Stored dataset items
==========
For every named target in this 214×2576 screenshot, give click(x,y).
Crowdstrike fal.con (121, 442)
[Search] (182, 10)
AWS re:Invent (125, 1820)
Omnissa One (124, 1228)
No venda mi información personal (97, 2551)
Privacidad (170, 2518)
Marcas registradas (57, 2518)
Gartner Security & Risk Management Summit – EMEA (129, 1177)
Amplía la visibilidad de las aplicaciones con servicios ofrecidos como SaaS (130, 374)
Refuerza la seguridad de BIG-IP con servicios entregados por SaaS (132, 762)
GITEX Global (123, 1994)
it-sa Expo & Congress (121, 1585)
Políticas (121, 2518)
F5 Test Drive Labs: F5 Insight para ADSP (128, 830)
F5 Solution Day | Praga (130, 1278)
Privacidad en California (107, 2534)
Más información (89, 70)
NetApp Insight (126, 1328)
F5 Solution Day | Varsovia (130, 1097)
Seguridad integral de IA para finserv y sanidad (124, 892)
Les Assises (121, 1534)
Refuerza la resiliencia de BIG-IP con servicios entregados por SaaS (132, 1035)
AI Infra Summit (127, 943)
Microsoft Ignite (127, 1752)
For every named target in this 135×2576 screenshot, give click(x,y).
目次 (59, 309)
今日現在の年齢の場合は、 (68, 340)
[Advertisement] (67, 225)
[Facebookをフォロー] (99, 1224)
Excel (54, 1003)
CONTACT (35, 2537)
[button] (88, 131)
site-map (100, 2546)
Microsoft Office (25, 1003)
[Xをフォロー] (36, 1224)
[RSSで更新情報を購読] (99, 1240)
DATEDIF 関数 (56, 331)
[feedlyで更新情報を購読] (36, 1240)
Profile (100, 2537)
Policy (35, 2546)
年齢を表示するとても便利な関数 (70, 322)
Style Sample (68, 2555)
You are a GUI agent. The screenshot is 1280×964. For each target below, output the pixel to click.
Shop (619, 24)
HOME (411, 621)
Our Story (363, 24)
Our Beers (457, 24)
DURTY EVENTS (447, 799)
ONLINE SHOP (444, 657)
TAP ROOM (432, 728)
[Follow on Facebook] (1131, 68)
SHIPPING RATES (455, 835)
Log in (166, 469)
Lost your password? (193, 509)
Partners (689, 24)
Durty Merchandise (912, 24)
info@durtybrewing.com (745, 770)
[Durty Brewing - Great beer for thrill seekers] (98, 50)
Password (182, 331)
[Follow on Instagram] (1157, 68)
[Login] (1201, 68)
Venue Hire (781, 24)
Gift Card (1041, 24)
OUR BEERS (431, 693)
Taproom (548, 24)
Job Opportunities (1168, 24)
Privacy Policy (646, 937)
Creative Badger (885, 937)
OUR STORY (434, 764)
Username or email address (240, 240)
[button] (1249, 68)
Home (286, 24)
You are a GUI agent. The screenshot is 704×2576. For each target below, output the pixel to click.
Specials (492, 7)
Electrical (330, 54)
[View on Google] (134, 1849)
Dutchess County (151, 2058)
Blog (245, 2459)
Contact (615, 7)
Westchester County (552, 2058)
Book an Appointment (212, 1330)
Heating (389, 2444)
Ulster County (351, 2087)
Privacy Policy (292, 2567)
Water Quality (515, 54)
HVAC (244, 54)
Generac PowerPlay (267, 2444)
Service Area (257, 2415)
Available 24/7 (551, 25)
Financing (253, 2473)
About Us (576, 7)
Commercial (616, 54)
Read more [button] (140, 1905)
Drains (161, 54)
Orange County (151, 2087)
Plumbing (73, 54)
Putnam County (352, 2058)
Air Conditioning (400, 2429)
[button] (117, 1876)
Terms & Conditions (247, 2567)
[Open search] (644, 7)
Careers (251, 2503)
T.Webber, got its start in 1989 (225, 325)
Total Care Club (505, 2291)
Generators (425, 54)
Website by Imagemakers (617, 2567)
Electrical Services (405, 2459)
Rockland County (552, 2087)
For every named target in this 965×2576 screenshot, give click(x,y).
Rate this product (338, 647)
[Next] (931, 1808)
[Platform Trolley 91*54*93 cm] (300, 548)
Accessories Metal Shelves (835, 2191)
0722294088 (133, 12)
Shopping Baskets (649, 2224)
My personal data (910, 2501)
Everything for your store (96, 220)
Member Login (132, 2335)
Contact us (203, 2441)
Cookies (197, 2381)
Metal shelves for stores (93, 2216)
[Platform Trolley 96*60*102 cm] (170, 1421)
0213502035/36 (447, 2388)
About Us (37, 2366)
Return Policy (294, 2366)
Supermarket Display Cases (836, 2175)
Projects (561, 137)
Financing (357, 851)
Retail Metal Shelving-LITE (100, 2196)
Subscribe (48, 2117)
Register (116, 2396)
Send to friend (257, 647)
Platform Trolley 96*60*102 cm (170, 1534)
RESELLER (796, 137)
==========
→ Assigned task:
Wherever "SaaS" appears in a line of the entries, copy that line.

→ Exercise output:
Amplía la visibilidad de las aplicaciones con servicios ofrecidos como SaaS (130, 374)
Refuerza la seguridad de BIG-IP con servicios entregados por SaaS (132, 762)
Refuerza la resiliencia de BIG-IP con servicios entregados por SaaS (132, 1035)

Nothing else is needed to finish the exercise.